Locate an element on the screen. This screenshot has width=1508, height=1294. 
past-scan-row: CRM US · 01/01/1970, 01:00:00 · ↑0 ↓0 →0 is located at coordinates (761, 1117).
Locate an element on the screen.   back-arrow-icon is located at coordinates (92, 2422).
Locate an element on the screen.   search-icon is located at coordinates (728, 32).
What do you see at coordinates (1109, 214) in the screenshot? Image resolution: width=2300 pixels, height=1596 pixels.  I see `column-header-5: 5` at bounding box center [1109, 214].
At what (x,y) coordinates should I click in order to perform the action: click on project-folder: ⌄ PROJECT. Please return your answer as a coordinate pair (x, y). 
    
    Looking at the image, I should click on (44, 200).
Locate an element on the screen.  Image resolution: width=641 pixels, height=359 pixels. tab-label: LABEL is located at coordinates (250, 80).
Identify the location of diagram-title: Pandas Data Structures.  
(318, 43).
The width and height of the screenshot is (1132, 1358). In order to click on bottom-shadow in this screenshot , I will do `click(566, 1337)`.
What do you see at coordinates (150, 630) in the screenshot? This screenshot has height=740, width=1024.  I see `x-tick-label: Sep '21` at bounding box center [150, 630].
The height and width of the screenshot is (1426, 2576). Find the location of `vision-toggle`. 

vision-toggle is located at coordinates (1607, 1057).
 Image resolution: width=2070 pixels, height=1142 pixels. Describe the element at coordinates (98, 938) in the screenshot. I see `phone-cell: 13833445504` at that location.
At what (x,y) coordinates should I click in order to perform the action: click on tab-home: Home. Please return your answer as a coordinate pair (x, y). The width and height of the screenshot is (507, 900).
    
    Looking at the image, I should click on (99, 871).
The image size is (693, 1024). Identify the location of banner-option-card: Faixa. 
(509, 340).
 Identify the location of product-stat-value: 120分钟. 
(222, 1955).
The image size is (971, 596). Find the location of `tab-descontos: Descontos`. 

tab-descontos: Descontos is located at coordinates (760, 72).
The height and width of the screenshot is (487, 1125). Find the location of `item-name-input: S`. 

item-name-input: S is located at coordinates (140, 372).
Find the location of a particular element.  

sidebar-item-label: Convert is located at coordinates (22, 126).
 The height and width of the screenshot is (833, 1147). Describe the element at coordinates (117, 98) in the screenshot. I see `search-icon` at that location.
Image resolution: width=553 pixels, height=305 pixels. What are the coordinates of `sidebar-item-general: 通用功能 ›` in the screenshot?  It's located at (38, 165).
***
WHAT YOU NEED TO DO - Please quote the records from their very first line through the line that contains "The width and height of the screenshot is (1132, 1358).", including that line.

EXPECTED OUTPUT -
Locate an element on the screen. This screenshot has width=1508, height=1294. 
past-scan-row: CRM US · 01/01/1970, 01:00:00 · ↑0 ↓0 →0 is located at coordinates (761, 1117).
Locate an element on the screen.   back-arrow-icon is located at coordinates (92, 2422).
Locate an element on the screen.   search-icon is located at coordinates (728, 32).
What do you see at coordinates (1109, 214) in the screenshot? Image resolution: width=2300 pixels, height=1596 pixels.  I see `column-header-5: 5` at bounding box center [1109, 214].
At what (x,y) coordinates should I click in order to perform the action: click on project-folder: ⌄ PROJECT. Please return your answer as a coordinate pair (x, y). 
    
    Looking at the image, I should click on (44, 200).
Locate an element on the screen.  Image resolution: width=641 pixels, height=359 pixels. tab-label: LABEL is located at coordinates (250, 80).
Identify the location of diagram-title: Pandas Data Structures.  
(318, 43).
The width and height of the screenshot is (1132, 1358). In order to click on bottom-shadow in this screenshot , I will do `click(566, 1337)`.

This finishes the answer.